=== Given information ===
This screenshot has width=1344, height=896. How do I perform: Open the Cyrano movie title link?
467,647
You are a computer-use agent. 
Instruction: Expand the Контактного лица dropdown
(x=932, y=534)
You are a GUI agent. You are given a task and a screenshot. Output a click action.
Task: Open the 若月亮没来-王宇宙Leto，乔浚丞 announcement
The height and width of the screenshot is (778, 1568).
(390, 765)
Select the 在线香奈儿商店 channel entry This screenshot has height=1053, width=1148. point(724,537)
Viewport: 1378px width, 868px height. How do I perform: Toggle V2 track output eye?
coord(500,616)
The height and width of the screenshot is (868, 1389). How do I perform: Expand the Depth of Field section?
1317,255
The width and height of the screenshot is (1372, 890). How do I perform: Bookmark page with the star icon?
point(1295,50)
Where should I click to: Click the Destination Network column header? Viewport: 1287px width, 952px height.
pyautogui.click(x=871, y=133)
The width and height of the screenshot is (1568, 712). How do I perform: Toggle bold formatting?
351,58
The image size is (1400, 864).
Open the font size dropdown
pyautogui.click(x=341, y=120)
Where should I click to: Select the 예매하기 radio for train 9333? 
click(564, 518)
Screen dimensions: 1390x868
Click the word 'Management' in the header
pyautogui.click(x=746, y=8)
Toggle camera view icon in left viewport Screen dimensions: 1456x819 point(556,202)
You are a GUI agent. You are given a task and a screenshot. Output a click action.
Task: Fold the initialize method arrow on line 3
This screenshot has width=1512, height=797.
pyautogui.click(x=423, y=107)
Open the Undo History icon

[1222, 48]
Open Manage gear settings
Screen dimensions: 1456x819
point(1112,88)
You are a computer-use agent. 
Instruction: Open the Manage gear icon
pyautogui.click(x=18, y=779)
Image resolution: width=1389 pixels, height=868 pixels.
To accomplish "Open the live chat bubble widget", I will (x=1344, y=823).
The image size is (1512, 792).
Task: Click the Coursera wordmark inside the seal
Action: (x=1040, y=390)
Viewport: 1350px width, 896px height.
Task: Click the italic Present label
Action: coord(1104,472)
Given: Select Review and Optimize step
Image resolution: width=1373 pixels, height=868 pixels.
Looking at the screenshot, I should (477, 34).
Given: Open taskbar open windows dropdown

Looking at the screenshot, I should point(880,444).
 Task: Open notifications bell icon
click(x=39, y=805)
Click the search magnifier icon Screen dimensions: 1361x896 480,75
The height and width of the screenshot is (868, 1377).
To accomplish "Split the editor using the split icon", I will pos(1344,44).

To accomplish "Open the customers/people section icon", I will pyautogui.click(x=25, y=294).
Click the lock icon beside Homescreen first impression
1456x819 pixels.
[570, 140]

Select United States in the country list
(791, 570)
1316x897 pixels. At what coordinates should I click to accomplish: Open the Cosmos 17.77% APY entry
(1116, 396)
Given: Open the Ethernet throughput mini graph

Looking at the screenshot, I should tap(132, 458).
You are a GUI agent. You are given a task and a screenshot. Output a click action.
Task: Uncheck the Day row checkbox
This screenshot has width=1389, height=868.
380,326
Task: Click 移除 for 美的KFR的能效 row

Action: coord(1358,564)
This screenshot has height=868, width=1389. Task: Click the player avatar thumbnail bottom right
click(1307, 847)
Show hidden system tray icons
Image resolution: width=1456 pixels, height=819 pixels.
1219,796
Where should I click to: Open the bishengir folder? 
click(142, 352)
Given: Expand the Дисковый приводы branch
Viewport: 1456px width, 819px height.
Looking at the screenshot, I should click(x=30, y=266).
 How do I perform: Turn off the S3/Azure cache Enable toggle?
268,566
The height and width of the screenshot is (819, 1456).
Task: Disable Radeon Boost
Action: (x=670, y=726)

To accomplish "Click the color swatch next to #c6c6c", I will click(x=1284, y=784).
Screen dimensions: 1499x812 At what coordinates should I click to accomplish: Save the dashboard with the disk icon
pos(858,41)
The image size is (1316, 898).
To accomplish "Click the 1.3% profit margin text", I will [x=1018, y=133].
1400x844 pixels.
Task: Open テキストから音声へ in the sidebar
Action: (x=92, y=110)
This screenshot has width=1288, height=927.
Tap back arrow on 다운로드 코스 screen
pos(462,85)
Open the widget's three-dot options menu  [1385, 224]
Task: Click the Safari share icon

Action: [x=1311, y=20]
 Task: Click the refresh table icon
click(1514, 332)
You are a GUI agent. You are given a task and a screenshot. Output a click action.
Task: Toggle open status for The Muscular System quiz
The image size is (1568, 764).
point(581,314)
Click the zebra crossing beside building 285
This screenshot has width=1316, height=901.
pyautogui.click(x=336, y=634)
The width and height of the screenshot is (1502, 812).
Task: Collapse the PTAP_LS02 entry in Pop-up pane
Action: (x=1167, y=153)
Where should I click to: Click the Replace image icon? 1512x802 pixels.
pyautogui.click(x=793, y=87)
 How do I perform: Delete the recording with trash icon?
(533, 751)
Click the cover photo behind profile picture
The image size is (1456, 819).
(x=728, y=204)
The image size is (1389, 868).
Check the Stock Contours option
===
** What the task requires **
Retype the data in full and match it exactly.

** Completed task **
This screenshot has width=1344, height=896. How do I perform: Open the Cyrano movie title link?
467,647
You are a computer-use agent. 
Instruction: Expand the Контактного лица dropdown
(x=932, y=534)
You are a GUI agent. You are given a task and a screenshot. Output a click action.
Task: Open the 若月亮没来-王宇宙Leto，乔浚丞 announcement
The height and width of the screenshot is (778, 1568).
(390, 765)
Select the 在线香奈儿商店 channel entry This screenshot has height=1053, width=1148. point(724,537)
Viewport: 1378px width, 868px height. How do I perform: Toggle V2 track output eye?
coord(500,616)
The height and width of the screenshot is (868, 1389). How do I perform: Expand the Depth of Field section?
1317,255
The width and height of the screenshot is (1372, 890). How do I perform: Bookmark page with the star icon?
point(1295,50)
Where should I click to: Click the Destination Network column header? Viewport: 1287px width, 952px height.
pyautogui.click(x=871, y=133)
The width and height of the screenshot is (1568, 712). How do I perform: Toggle bold formatting?
351,58
The image size is (1400, 864).
Open the font size dropdown
pyautogui.click(x=341, y=120)
Where should I click to: Select the 예매하기 radio for train 9333? 
click(564, 518)
Screen dimensions: 1390x868
Click the word 'Management' in the header
pyautogui.click(x=746, y=8)
Toggle camera view icon in left viewport Screen dimensions: 1456x819 point(556,202)
You are a GUI agent. You are given a task and a screenshot. Output a click action.
Task: Fold the initialize method arrow on line 3
This screenshot has width=1512, height=797.
pyautogui.click(x=423, y=107)
Open the Undo History icon

[1222, 48]
Open Manage gear settings
Screen dimensions: 1456x819
point(1112,88)
You are a computer-use agent. 
Instruction: Open the Manage gear icon
pyautogui.click(x=18, y=779)
Image resolution: width=1389 pixels, height=868 pixels.
To accomplish "Open the live chat bubble widget", I will (x=1344, y=823).
The image size is (1512, 792).
Task: Click the Coursera wordmark inside the seal
Action: (x=1040, y=390)
Viewport: 1350px width, 896px height.
Task: Click the italic Present label
Action: coord(1104,472)
Given: Select Review and Optimize step
Image resolution: width=1373 pixels, height=868 pixels.
Looking at the screenshot, I should (477, 34).
Given: Open taskbar open windows dropdown

Looking at the screenshot, I should point(880,444).
 Task: Open notifications bell icon
click(x=39, y=805)
Click the search magnifier icon Screen dimensions: 1361x896 480,75
The height and width of the screenshot is (868, 1377).
To accomplish "Split the editor using the split icon", I will pos(1344,44).

To accomplish "Open the customers/people section icon", I will pyautogui.click(x=25, y=294).
Click the lock icon beside Homescreen first impression
1456x819 pixels.
[570, 140]

Select United States in the country list
(791, 570)
1316x897 pixels. At what coordinates should I click to accomplish: Open the Cosmos 17.77% APY entry
(1116, 396)
Given: Open the Ethernet throughput mini graph

Looking at the screenshot, I should tap(132, 458).
You are a GUI agent. You are given a task and a screenshot. Output a click action.
Task: Uncheck the Day row checkbox
This screenshot has width=1389, height=868.
380,326
Task: Click 移除 for 美的KFR的能效 row

Action: coord(1358,564)
This screenshot has height=868, width=1389. Task: Click the player avatar thumbnail bottom right
click(1307, 847)
Show hidden system tray icons
Image resolution: width=1456 pixels, height=819 pixels.
1219,796
Where should I click to: Open the bishengir folder? 
click(142, 352)
Given: Expand the Дисковый приводы branch
Viewport: 1456px width, 819px height.
Looking at the screenshot, I should click(x=30, y=266).
 How do I perform: Turn off the S3/Azure cache Enable toggle?
268,566
The height and width of the screenshot is (819, 1456).
Task: Disable Radeon Boost
Action: (x=670, y=726)

To accomplish "Click the color swatch next to #c6c6c", I will click(x=1284, y=784).
Screen dimensions: 1499x812 At what coordinates should I click to accomplish: Save the dashboard with the disk icon
pos(858,41)
The image size is (1316, 898).
To accomplish "Click the 1.3% profit margin text", I will [x=1018, y=133].
1400x844 pixels.
Task: Open テキストから音声へ in the sidebar
Action: (x=92, y=110)
This screenshot has width=1288, height=927.
Tap back arrow on 다운로드 코스 screen
pos(462,85)
Open the widget's three-dot options menu  [1385, 224]
Task: Click the Safari share icon

Action: [x=1311, y=20]
 Task: Click the refresh table icon
click(1514, 332)
You are a GUI agent. You are given a task and a screenshot. Output a click action.
Task: Toggle open status for The Muscular System quiz
The image size is (1568, 764).
point(581,314)
Click the zebra crossing beside building 285
This screenshot has width=1316, height=901.
pyautogui.click(x=336, y=634)
The width and height of the screenshot is (1502, 812).
Task: Collapse the PTAP_LS02 entry in Pop-up pane
Action: (x=1167, y=153)
Where should I click to: Click the Replace image icon? 1512x802 pixels.
pyautogui.click(x=793, y=87)
 How do I perform: Delete the recording with trash icon?
(533, 751)
Click the cover photo behind profile picture
The image size is (1456, 819).
(x=728, y=204)
The image size is (1389, 868).
Check the Stock Contours option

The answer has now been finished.